#!/usr/bin/python
"""Very simple pure-Python milter implementation.

Sendmail includes a `libmilter` but it has some disadvantages:

- `libmilter` is 2800 lines of C code (according to sloccount) with a
  poor security record, and its intended use is handling data that's
  so untrusted that you won't even deliver it as email;
- 2800 lines, which is 4100 physical lines, is a lot bigger and harder
  to audit than the 300+ lines in this program;
- `libmilter` wants to own the main loop of your program and spawn
  threads; neither of these are particularly compatible with Python,
  modern versions of Perl, or many other frameworks; and threads are
  not particularly compatible with good programming practice either,
  especially in C.  (However, this program uses threads in the same
  way as `libmilter`.)
  
I'm implementing this from Todd Vierling's wonderful protocol
documentation, 'The Sendmail Milter Protocol, Version 2', version 1.6.
<http://search.cpan.org/src/AVAR/Sendmail-PMilter-0.96/doc/milter-protocol.txt>

I'm going to test it against Postfix, using something like this:

    smtpd_milters = inet:localhost:6869
    milter_default_action = tempfail

See <http://www.postfix.org/MILTER_README.html> for details.
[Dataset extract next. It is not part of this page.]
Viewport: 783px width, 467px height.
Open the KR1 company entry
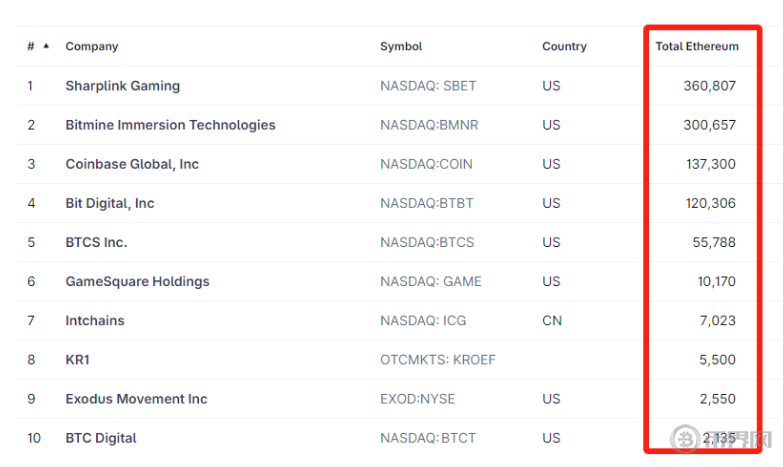(78, 359)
My own purposes are fairly simple, so this is a very limited
implementation.  I am thinking about checking addresses against
Mailman lists:

    from Mailman import MailList
    mlist = MailList.MailList(listname, lock=False)
    addrs = mlist.getRegularMemberKeys() + mlist.getDigestMemberKeys()
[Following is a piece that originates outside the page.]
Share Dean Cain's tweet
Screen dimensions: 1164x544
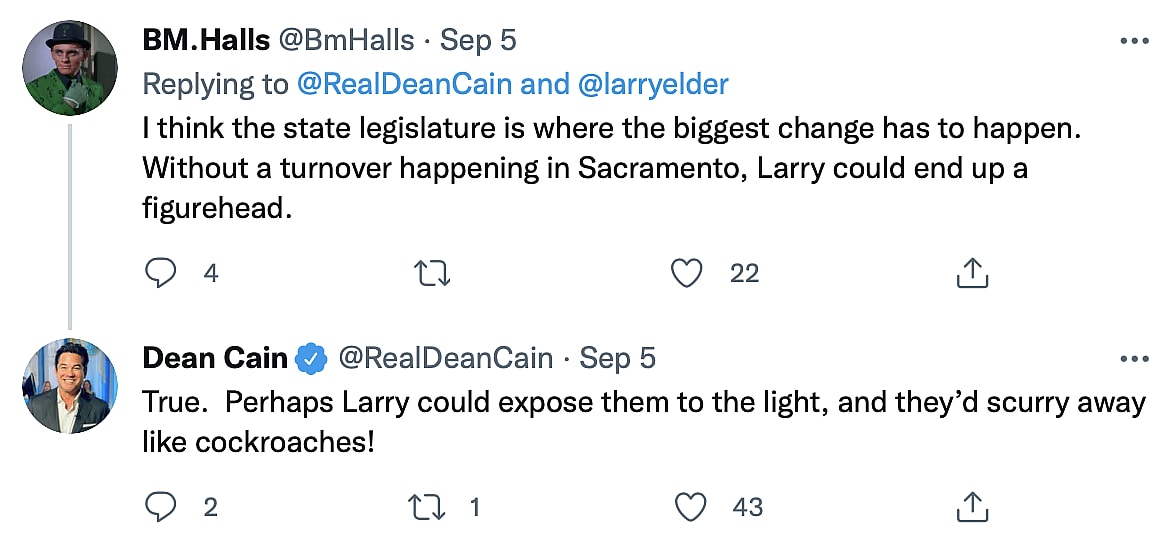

At this point, this program represents about six hours of work.

Problems:

- the program doesn't recognize that <kragen-tol@lists.canonical.org>
  is the same as <kragen-tol@canonical.org> and just <kragen-tol>.
- it doesn't rotate its logs
- it doesn't use syslog
- it's not sure about whether it's called mailman-milter or minimilter
- it stores its configuration file in /usr/local/minimilter instead of
  /etc/minimilter

"""

import struct, sys, thread, socket, cgitb, StringIO

def ok(a, b):
    "One-line unit testing function."
    assert a == b, (a, b)

def log(msg):
    print msg
    sys.stdout.flush()
def debug(msg): pass
#debug = log

## Basic constants.

class smfir:
    """Namespace for reply codes."""
    addrcpt, delrcpt, accept, replbody, continue_ = '+-abc'
    discard, addheader, chgheader, progress, quarantine = 'dhmpq'
    reject, tempfail, replycode = 'rty'

class smfic:
    """Namespace for command codes."""
    mail, rcpt, optneg, quit, abort = 'MROQA'
    macro = 'D'


## Decoding packet contents: generic data handling.
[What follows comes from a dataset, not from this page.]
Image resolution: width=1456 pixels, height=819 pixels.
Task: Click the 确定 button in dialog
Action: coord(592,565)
# `dispatch_message` looks for a decoder it can call with the packet
# data and get back an args tuple to apply the appropriate method to.
# Format objects represent binary data formats; they have a "+" method
# that lets you concatenate them, and you can .encode() or .decode()
# to convert between tuples and binary data.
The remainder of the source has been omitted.